Text under study START
Jamie: Faith of a mustard seed. This is righteous resistance training.
Symeon: I’m not sure Paul meant that literally.
Jamie: Oh, so you’re works-based now?
Symeon: ...And so it begins.
Main Segment: Faith and Works – A 500-Year Tension
Symeon: So let’s get into it. Faith and works. Grace and obedience. Some say it’s a contradiction. Others say it’s a dance.
Jamie: I say it’s exhausting. Can’t I just love Jesus and do my taxes?
Protestant View – Justification by Faith Alone
Symeon: During the Reformation, Luther and the Reformers said: We are saved by faith alone. Good works are the fruit, not the root.
Jamie: So it’s like... salvation is a tree. Faith is the seed. Fruit happens.
Symeon: Exactly. But if there’s no fruit, you might start asking what kind of seed it was.
Text under study END
Source material START
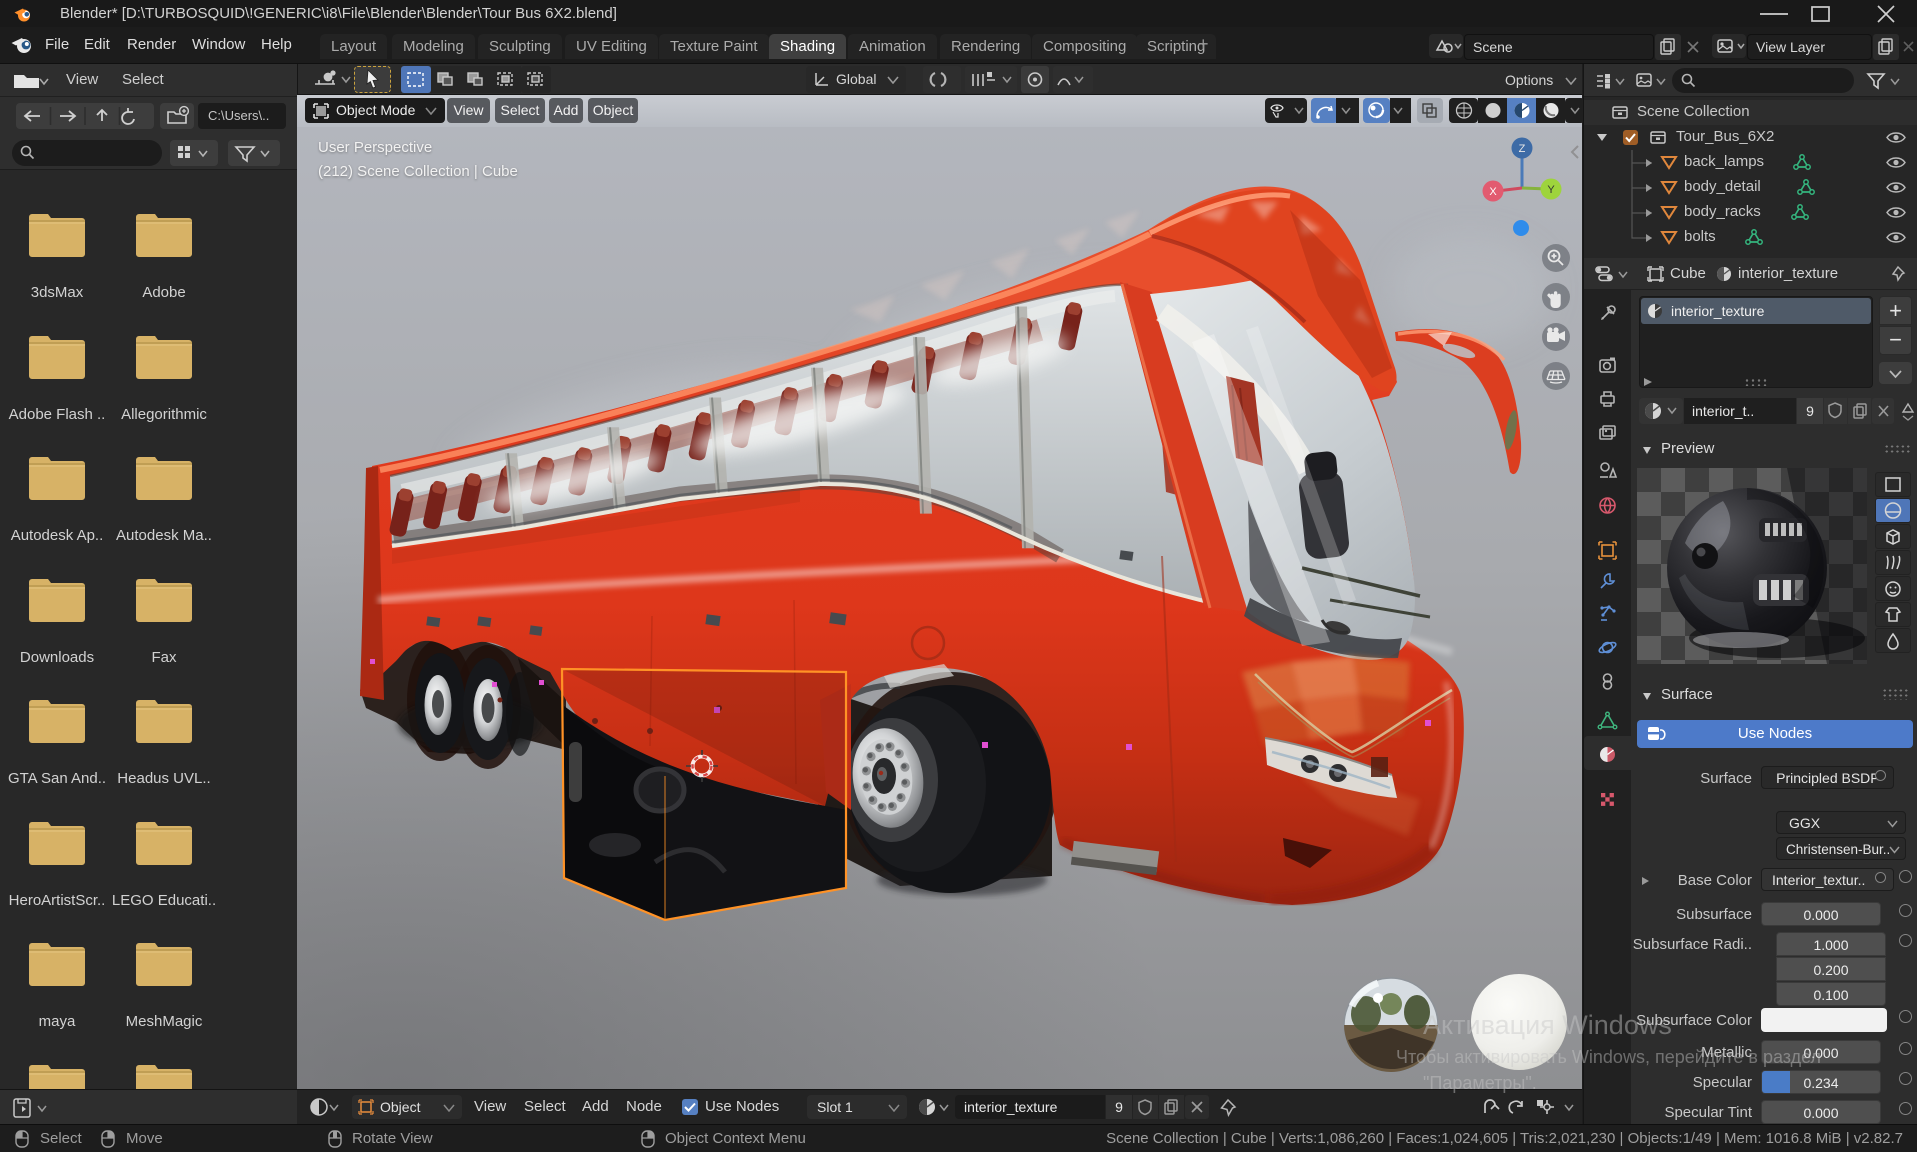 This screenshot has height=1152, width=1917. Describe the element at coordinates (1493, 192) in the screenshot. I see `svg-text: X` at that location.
Source material END
# Set of tasks
a – Answer these questions from the faith-and-works dialogue:
(i) What does Jamie call the resistance training in the opening line?
(ii) According to Symeon, what did Luther and the Reformers say good works are?
(iii) Besides loving Jesus, what does Jamie want to be able to do?
b – From the faith-and-works dialogue, extract the passage that opens with the words containing "Symeon: I’m not" and closes with "not the root.".
c – Write the next few lines of the faith-and-works dialogue, picking up right after its final line.

# Answers below
a –
(i) Righteous resistance training.
(ii) Good works are the fruit, not the root.
(iii) Do taxes.

b –
Symeon: I’m not sure Paul meant that literally.
Jamie: Oh, so you’re works-based now?
Symeon: ...And so it begins.
Main Segment: Faith and Works – A 500-Year Tension
Symeon: So let’s get into it. Faith and works. Grace and obedience. Some say it’s a contradiction. Others say it’s a dance.
Jamie: I say it’s exhausting. Can’t I just love Jesus and do my taxes?
Protestant View – Justification by Faith Alone
Symeon: During the Reformation, Luther and the Reformers said: We are saved by faith alone. Good works are the fruit, not the root.

c –
Catholic View – Faith Working Through Love
Symeon: The Catholic Church agrees that salvation starts with grace — but sees it as a journey. Faith must be lived. Grace can be resisted. Works are real cooperation.
Jamie: So grace is free... but you’ve got to carry it carefully or it leaks?
Symeon: More like it grows if you nurture it — through prayer, sacraments, love.
Jamie: That sounds very Italian.
Symeon: …Because it is.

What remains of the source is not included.